Learjet Wichita Address
Address Learjet WichitaBombardier plans to dismiss 350 more employees at Learjet Wichita factory
In a Tuesday afternoon newspaper, Mr Bombard said that the airline was going to cut 1,700 positions, 550 of them at its Learjet factory in Wichita. Dismissals affected across the range and included contractor, unionised and non-unionised staff, said Annie Cossette, spokesperson for Bombardier. 200 blue-collar employees have already left Wichita after they were dismissed in December.
Currently Boombardier has 3,000 contractor and staff directly based in Wichita. Cossette said that Mr. Bombardier would also continue with regular vacation trips and lay-offs of 300 Wichita workers during the first six month of the year, although some of the affected persons could be dismissed on a permanent basis. At the beginning of January, the enterprise informed the staff in a note that a combined six weekly vacation and transient redundancies would be realized in two-week blocs.
Dismissal message comes a single trading day after a frustrating 2013 delivery record - a record that clearly shows that the corporate jet aviation sector has not rallied since the end of the downturn more than four years ago. Specifically, the corporate jet airliner lightweight class did not recover as quickly as the firm had been hoping, despite promising indications in the U.S. auto industry, Cossette said about the cutbacks in Wichita.
"It'?s a very demanding market," said Cossette. She said the middle and large corporate markets were bigger than the lighter corporate markets. Most of the remaining 1,700 redundancies will be at the Bombardier Montreal facilities, she said. Delayed with two new airplane programmes, the company is working to keep cost under tight rein and save money, the firm said.
Plans to delay its new Learjet 85 Executive Programme, which was started in Wichita in October 2007, and its new CSeries Business Jets, which will be constructed in Canada, have been made. Last weekend she said that the CSeries aircraft would not be operational until the second half of 2015, a few month later than previously planned.

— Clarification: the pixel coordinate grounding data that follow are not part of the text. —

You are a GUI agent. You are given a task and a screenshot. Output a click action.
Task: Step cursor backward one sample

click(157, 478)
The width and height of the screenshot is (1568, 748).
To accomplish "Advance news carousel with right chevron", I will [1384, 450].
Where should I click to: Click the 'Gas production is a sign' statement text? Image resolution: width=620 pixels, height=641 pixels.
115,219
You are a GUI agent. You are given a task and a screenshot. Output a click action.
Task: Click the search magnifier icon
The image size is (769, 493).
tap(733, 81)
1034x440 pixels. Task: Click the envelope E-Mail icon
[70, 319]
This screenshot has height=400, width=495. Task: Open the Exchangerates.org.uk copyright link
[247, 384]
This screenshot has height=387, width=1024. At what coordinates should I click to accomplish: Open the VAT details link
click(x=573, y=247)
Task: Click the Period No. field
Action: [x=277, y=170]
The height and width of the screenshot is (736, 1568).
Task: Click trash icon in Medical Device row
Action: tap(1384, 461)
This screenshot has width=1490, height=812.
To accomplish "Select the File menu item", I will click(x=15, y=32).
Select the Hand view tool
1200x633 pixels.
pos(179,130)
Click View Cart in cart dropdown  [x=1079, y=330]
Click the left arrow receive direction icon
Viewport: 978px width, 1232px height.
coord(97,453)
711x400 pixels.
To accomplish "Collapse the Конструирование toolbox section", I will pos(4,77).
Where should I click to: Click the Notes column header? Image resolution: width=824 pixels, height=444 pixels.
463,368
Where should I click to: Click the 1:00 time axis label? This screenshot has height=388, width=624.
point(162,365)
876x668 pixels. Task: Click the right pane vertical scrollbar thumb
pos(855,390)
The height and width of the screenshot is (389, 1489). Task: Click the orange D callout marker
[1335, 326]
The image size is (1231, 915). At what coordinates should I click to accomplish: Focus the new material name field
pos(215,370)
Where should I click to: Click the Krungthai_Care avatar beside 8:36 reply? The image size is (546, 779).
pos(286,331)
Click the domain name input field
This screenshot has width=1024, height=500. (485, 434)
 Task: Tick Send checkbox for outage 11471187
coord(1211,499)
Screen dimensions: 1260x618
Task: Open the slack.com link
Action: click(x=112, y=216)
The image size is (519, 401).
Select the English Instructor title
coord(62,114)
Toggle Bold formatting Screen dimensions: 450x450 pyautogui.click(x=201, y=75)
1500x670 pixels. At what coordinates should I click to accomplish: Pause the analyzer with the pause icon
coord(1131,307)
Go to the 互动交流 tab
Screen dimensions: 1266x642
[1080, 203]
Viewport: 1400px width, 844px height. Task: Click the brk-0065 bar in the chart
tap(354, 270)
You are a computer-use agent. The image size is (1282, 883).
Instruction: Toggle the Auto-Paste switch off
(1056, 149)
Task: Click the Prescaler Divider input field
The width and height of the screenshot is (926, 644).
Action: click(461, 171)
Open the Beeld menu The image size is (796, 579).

Premier flights of the 85-compound Learjet, due by the end of 2013, have been postponed, the firm said this past month. 45 million passengers are scheduled for the first time. As soon as the mission takes place, the Learjet crew will check whether this date needs to be postponed, she said. Bombardier on Monday reported that it had shipped 25 per cent fewer Learjets with Wichita assemblies in 2013 than in the previous year.
In 2013, 29 Learjet aircraft were shipped, up from 39 in the year before. This decrease is mainly attributable to the switch from Learjet 40XR and Learjet 45XR to Learjet 70 and 75, which went into operation in the final three months of the year. Bombardier supplied 180 corporate aircraft, including Learjet aircraft, in the Corporate Aerospace segment from 179 in 2012.
However, orders for 305 corporate jets were received last year, up from 343 in 2012. Guy Hachey, Bombardier Aerospace CEO, said in a Monday declaration that the rally is taking longer than expected.